The World’s First Athletic Superstar

February 19, 2021/3 Comments/by John Allen

…was a bicyclist.

French poster, ca. 1901. In Europe, Major Taylor represented the wonder and promise of America, but fared far worse at home.

Savvy cyclists are served well by knowing and honoring our history.

This blog has already delved into how roads were redesigned for cars in the mid-20th Century. We’ve also honored John Forester, the pioneer in cycling education who passed in 2020.

Today we’ll look back at a man who changed the face of bicycle racing — and suffered unspeakable prejudice, innumerable indignities, and even death threats while doing so.

Meet Marshall Walter “Major” Taylor

Bicycling racing's Boston Pursuit Team in 1897

Boston Pursuit Team in 1897. This is one of the first known photographs of an integrated American sports team.

For a couple of decades around 1900, bicycle track racing was the most popular spectator sport in the United States and throughout the industrialized world. Its greatest hero was Marshall Walter “Major” Taylor, who became a professional racer in 1896 and was soon dubbed by newspapers the “most formidable racer in America.”

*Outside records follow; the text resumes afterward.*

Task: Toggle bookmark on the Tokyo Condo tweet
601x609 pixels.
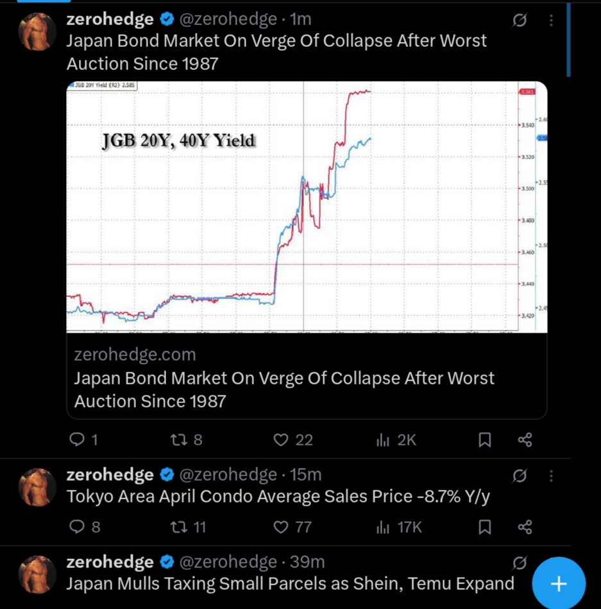Action: (x=485, y=527)
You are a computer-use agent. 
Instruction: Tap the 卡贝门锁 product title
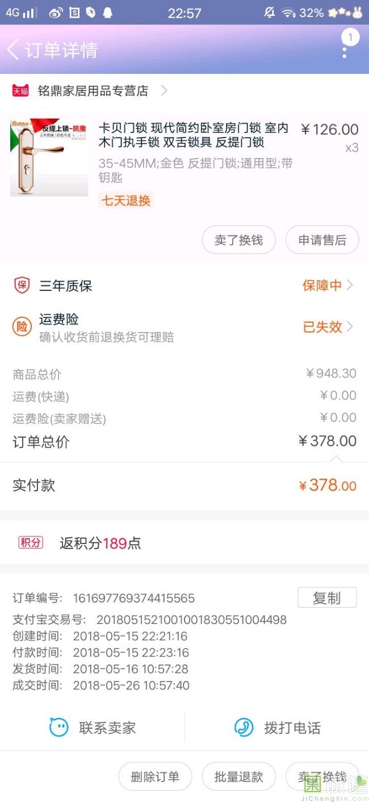[x=193, y=135]
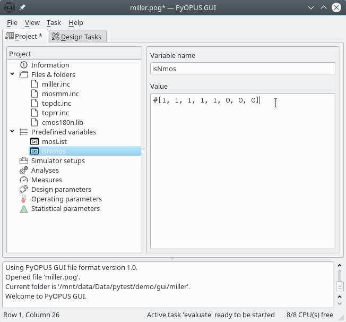Viewport: 346px width, 322px height.
Task: Click the Variable name input field
Action: point(242,69)
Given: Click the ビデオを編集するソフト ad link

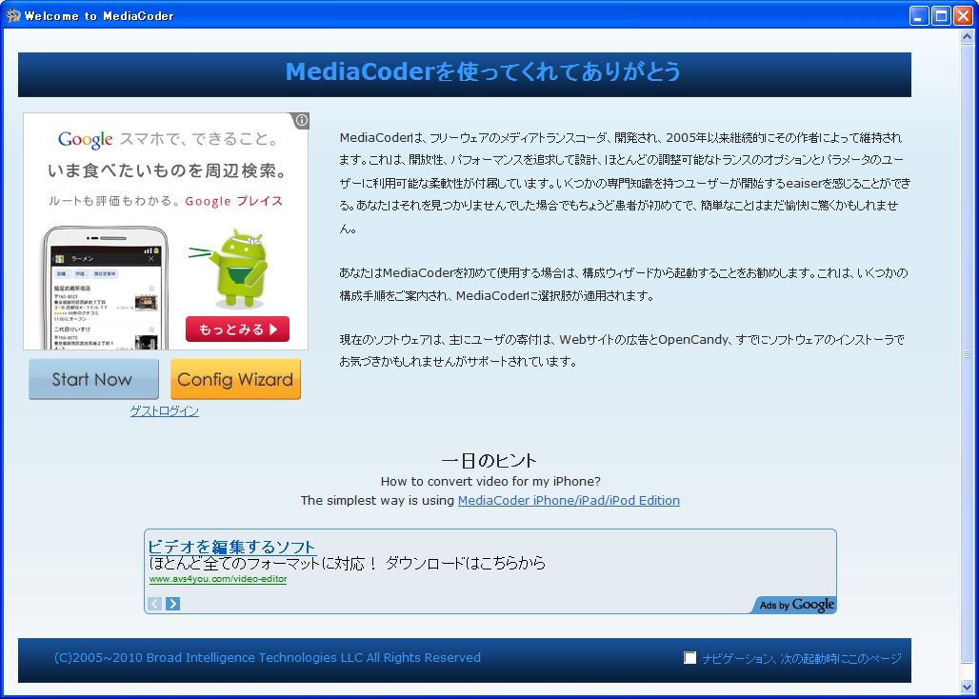Looking at the screenshot, I should click(232, 545).
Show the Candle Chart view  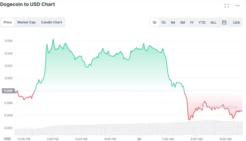[51, 22]
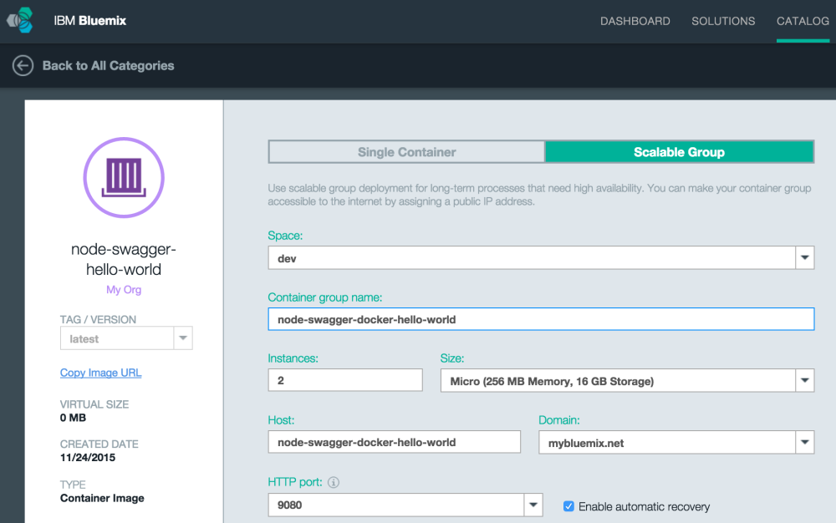Open the Size dropdown

804,381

Major Taylor established seven world cycling records in 1898 and 1899. He toured throughout Europe and Australia, and was mobbed everywhere he went. He refused to compete on Sundays due to his religious beliefs. Even so, he consistently beat top champions on their home ground. In his 1902 European tour, Major Taylor won 40 of the 57 races he entered in Germany, England and France. His estimated net worth peaked at $100,000, or about $2.6 million in current dollars.

The World’s First Athletic Superstar

In renown and earnings, Major Taylor was the world’s first international athletic superstar. Yet as a Black man, he experienced deplorable treatment in the United States, his home country. Other racers would box him in or attempt, sometimes with success, to force him off the track or to crash.

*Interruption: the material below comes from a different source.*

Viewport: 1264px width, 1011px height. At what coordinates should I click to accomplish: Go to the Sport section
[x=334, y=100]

major taylor booted from league of american wheelmen

Caricature of Major Taylor in February 1894, illustrating the ban of Black people from the League of American Wheelmen.

At the conclusion of the Massachusetts Open in 1897, fellow racer William Becker tackled Taylor on the racetrack and choked him into unconsciousness.

Becker did this because he claimed Taylor had crowded him during the race. Becker received a $50 punishment for his actions and was allowed to continue racing.

Major Taylor could not race safely in the American South. While racing in Savannah in 1898, he received a written threat saying, “Clear out if you value your life.”

“Hail the Conquering Hero — A Strange Contrast”

Major Taylor’s 450-page autobiography is easy to read, and remarkably free of bitterness as he regales the reader with his life story. Upon arriving in San Francisco by ship from Australia in 1904, he matter-of-factly describes “a new epidemic of Colorphobia which made me completely revamp my plans and leave California at the earliest moment.”

Major Taylor and family

Major Taylor, wife Daisy and daughter Sydney, ca. 1907

On that trip he was with his wife and infant daughter and accompanied by the reigning Australian racing champion. “Don Walker was completely nonplussed as he observed the treatment accorded to Mrs. Taylor and myself and our infant baby.”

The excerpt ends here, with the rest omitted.